Aug. 5 (Bloomberg) -- The U.S. Treasury Department is examining whether it has the authority to bypass Congress and curb corporate inversions, reversing the administration’s prior insistence that it lacked power to act.
“Treasury is reviewing a broad range of authorities for possible administrative actions that could limit the ability of companies to engage in inversions,” the department said in a statement today.
Treasury said it also was considering “approaches that could meaningfully reduce the tax benefits after inversions take place, to at least provide a partial fix.”
The administration didn’t say when any changes would be announced or what they might be.
The statement puts companies on notice for possible administrative actions and alters the prospects for at least eight U.S. companies with pending inversions and dozens of others that have already carried out inversions.
In such transactions, a company moves its legal address outside the U.S. to lower its tax bills, often by buying a smaller company.
Treasury Secretary Jacob J. Lew told the New York Times today that officials are assembling a “very long list” of options to “change the economics of inversions” and that no final decisions have been made.
“If we have to wait for what is the likely period of time before business tax reform can be enacted,” Lew told the newspaper, “I think we’re all going to regret the number of inversions that have occurred in the interim.”
Potential legal changes to address inversions come in two broad categories. One would involve creating higher barriers to prevent companies from changing their legal addresses through mergers.
The other would limit inverted companies from accessing accumulated foreign profits and strip taxable income from their U.S. operations by loading the U.S. subsidiary with deductions for interest and other items.
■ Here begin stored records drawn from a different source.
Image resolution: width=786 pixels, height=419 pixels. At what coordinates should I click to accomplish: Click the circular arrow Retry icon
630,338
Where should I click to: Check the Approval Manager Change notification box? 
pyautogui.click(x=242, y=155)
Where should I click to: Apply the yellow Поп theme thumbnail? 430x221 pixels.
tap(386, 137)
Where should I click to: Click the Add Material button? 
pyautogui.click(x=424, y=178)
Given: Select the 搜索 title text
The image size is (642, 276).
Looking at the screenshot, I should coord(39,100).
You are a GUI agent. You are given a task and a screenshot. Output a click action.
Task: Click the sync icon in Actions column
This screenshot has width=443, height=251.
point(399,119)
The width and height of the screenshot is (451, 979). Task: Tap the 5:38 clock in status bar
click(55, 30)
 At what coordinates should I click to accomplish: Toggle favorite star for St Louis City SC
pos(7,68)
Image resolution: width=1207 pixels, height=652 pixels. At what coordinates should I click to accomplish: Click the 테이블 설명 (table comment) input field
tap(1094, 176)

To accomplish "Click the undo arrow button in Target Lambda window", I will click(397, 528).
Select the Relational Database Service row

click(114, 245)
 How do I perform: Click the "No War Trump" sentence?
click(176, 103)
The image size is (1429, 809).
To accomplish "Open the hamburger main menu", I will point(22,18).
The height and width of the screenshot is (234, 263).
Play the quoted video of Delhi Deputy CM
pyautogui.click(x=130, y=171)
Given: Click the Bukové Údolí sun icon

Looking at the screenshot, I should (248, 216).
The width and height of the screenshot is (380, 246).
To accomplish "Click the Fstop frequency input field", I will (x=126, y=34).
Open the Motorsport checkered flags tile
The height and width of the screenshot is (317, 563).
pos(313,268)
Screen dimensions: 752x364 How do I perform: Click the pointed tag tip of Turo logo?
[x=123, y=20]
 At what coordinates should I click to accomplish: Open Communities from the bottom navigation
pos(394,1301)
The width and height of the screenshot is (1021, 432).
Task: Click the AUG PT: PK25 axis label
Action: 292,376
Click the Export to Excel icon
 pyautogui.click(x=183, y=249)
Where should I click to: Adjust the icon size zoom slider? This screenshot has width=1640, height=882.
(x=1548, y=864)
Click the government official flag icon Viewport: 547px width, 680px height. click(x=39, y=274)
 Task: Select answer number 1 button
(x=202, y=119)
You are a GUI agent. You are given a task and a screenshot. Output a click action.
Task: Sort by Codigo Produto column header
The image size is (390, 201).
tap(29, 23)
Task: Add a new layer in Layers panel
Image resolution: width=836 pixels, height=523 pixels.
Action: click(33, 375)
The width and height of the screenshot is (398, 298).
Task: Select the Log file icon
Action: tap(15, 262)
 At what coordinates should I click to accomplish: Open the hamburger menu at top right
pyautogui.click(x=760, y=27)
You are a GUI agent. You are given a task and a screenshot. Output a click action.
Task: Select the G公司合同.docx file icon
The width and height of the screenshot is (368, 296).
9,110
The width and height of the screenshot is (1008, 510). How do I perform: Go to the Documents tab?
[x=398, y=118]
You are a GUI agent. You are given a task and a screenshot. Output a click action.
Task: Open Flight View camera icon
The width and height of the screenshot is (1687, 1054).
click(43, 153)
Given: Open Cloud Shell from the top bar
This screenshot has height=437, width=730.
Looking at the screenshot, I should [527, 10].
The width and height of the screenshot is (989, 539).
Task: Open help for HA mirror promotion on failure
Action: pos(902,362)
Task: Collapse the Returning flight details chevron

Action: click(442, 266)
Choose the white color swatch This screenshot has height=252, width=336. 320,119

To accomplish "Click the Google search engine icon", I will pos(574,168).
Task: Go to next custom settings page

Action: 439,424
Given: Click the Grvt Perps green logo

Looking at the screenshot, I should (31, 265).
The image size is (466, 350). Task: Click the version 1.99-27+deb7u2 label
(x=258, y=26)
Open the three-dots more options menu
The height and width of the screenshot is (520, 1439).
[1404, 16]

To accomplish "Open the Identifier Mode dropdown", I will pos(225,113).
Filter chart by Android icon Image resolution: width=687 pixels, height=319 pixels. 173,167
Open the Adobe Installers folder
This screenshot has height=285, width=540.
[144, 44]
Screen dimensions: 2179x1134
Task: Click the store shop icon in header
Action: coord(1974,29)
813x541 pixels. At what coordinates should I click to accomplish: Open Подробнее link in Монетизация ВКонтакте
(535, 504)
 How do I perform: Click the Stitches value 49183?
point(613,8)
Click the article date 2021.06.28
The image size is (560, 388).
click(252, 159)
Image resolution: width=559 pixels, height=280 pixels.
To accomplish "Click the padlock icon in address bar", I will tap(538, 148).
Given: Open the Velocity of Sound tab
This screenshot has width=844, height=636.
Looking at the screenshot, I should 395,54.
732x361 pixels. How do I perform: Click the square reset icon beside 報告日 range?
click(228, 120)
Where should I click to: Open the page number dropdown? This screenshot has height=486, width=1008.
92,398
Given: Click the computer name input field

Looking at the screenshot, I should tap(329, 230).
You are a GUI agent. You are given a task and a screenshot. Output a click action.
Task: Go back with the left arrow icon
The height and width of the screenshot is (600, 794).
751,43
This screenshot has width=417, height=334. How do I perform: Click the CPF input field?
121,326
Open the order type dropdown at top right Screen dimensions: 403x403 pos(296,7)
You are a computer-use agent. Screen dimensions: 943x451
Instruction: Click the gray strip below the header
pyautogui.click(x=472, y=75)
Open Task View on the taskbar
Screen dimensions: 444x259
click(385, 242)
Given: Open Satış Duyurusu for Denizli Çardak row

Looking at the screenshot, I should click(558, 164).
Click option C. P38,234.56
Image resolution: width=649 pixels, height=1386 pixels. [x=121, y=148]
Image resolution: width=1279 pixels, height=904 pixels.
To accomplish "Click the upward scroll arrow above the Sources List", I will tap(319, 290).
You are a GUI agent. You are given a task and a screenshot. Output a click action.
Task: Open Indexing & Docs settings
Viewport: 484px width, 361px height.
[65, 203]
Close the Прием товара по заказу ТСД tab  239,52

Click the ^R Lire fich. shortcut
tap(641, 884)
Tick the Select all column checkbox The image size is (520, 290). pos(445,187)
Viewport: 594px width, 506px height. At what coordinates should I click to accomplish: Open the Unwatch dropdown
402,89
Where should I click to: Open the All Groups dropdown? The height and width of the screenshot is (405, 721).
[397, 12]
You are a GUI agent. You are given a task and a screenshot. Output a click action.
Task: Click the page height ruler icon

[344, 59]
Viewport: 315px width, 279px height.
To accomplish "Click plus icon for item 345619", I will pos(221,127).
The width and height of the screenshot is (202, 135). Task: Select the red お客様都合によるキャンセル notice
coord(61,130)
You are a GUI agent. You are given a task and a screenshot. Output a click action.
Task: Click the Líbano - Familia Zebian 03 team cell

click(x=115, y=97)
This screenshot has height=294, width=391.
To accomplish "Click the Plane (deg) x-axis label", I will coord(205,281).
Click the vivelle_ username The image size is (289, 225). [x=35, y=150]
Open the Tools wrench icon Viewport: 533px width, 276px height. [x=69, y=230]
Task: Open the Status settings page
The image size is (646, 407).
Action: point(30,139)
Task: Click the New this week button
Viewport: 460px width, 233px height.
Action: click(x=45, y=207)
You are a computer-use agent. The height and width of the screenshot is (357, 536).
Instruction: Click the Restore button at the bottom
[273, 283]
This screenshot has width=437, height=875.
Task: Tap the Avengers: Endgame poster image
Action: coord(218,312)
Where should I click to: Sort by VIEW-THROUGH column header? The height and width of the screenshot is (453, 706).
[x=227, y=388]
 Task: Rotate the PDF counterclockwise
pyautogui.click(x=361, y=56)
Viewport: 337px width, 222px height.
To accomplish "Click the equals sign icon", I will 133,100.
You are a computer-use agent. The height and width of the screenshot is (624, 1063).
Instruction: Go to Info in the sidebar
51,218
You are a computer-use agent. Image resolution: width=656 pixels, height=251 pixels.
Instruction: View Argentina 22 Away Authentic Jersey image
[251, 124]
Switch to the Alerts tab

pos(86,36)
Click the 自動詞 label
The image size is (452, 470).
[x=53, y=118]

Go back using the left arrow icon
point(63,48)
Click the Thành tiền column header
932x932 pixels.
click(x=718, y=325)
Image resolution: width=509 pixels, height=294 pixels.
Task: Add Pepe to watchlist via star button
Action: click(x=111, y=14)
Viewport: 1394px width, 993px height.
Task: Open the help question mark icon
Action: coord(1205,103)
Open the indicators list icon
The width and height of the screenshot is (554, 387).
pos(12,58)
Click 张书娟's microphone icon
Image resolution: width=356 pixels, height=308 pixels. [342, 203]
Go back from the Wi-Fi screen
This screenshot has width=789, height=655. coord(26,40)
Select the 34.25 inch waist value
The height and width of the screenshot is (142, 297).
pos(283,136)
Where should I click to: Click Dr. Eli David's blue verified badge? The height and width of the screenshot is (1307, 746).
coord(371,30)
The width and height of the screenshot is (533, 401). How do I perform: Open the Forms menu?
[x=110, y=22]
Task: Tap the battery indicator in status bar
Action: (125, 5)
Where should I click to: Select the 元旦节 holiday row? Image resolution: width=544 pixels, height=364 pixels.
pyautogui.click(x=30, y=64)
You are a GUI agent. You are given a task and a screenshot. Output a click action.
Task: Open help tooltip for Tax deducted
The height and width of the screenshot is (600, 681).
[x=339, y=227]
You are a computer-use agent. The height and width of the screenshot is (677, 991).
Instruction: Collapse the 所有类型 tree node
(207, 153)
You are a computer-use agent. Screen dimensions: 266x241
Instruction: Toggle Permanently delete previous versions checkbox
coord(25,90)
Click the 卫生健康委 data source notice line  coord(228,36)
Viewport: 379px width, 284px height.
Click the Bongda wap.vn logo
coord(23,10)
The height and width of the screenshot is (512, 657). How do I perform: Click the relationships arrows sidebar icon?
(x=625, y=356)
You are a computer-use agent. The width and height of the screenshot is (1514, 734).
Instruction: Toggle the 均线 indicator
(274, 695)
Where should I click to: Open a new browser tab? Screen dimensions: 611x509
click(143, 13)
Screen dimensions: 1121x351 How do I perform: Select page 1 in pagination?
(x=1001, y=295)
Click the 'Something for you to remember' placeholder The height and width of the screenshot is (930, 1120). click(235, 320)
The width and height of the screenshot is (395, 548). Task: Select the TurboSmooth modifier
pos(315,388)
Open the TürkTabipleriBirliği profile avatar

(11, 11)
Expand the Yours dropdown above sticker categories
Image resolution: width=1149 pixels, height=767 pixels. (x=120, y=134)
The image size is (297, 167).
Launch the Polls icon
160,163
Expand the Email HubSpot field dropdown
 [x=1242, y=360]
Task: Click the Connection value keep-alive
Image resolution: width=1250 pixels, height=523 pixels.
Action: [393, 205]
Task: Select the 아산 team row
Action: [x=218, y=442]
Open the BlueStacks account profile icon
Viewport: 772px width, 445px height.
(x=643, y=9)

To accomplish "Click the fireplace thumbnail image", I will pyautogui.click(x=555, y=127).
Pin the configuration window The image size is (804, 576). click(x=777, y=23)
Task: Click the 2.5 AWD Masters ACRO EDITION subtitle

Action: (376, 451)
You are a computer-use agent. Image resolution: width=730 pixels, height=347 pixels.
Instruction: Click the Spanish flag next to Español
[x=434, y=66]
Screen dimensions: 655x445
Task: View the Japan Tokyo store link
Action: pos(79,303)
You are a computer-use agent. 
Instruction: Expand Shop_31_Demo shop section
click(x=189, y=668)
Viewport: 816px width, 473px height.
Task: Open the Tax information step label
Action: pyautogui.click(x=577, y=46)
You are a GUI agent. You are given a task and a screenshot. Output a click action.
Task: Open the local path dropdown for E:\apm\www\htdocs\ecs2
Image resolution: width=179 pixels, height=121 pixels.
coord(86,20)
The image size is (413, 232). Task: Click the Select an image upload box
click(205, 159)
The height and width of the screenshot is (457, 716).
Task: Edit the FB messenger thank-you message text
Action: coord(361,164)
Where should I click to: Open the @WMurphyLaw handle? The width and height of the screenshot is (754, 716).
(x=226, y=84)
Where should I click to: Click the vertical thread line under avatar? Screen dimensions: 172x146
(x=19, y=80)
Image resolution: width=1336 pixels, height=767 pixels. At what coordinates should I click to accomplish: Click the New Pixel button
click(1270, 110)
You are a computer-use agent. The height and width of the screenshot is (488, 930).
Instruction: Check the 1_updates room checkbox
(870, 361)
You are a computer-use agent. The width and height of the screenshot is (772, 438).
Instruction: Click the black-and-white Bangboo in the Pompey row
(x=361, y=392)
Former Treasury official Stephen Shay urged the administration to consider the second type of change in a Tax Notes article last month.
Companies including Mylan Inc., Medtronic Inc. and AbbVie Inc. have pending transactions that would move their addresses outside the U.S.
Nina Devlin, a spokeswoman for Canonsburg, Pennsylvania-based Mylan, said today she had no comment.
Companies such as Eaton Plc and Ingersoll-Rand Plc that inverted before this year could be affected by limits on inverted companies’ ability to issue debt in the U.S.
Obama administration officials, including Lew, have previously insisted that Congress must authorize changes to the law to limit inversions.
“We do not believe we have the authority to address this inversion question through administrative action,” Lew said July 16. “If we did, we would be doing more.”
Congress has deadlocked on the issue and is on a break from Washington until September. In this election year, action looks unlikely, leaving the administration with a choice: press the political issue by pointing to inaction in Congress or attempt to address the problem by itself.
Democrats want retroactive limits to prevent U.S. companies from getting a foreign address by buying a smaller business. Republicans generally want to address the issue through a broader tax-code revamp that won’t occur until 2015 at the earliest.
Democrats including Representative Sander Levin of Michigan and Senator Charles Schumer of New York have been writing legislation that would address companies’ ability to strip taxable income from a U.S. subsidiary.
“If Treasury has the authority to tackle inversions, by all means they ought to use it,” Schumer, the chamber’s third-ranking Democrat, said in an e-mailed statement. “But we also need legislation to take on inversions to ensure that whatever Treasury is able to do can’t be undone by a future administration.”
A spokeswoman for AbbVie, which has announced though hasn’t completed a tax-inversion deal, didn’t immediately return a call and and e-mail seeking comment.
Walgreen Co., the biggest U.S. drugstore chain, plans to say it will buy all of Nottingham, U.K.-based Alliance Boots Holdings Ltd. and won’t use the deal to move its tax address abroad, said a person familiar with the matter.
Shay, the former top international tax official at Treasury under Obama, has contended that Treasury does in fact have authority that it’s not using to make the deals less attractive.
In the Tax Notes article, Shay said the administration could limit inverted companies’ interest deductions against U.S. income or their ability to gain access to foreign cash without paying U.S. taxes.
Unlike the legislation backed by President Barack Obama, those changes wouldn’t prevent inversions. Instead, they would make the transactions less attractive.
Joshua Earnest, the White House press secretary, said today that the administration hasn’t ruled in or ruled out administrative action.